Material supplied:
■ ■ ■ ■ ■
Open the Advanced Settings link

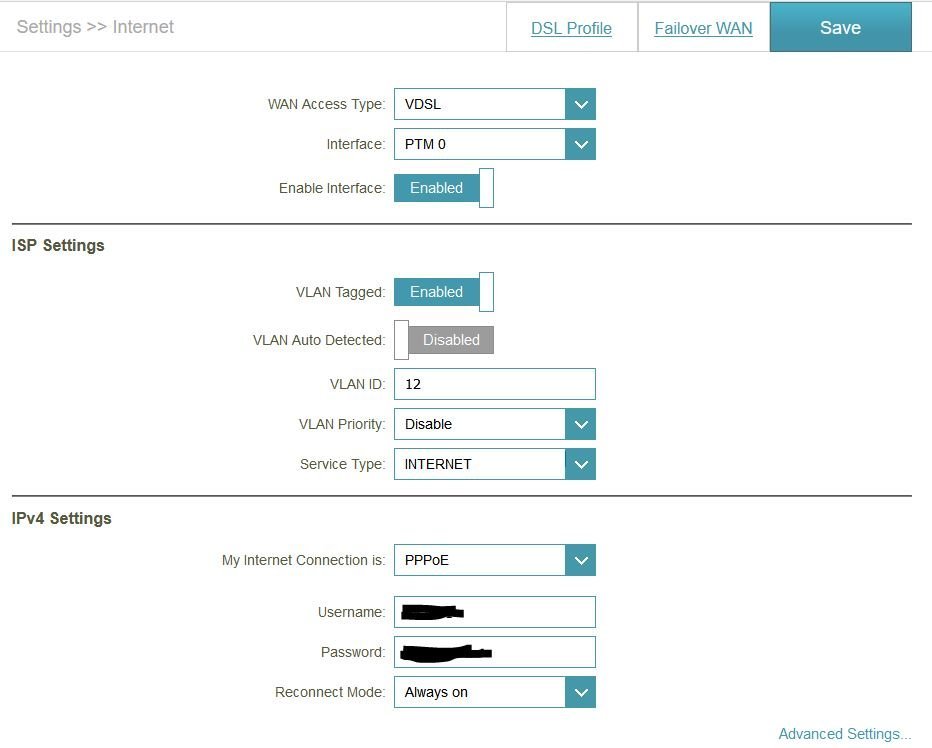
■ ■ ■ ■ ■
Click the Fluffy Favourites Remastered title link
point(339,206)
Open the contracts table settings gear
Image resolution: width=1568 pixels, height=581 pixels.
■ ■ ■ ■ ■
What you should do: Check each line above for the string "Open", then copy the ones that have it.

Solution to this task:
Open the Advanced Settings link
Open the contracts table settings gear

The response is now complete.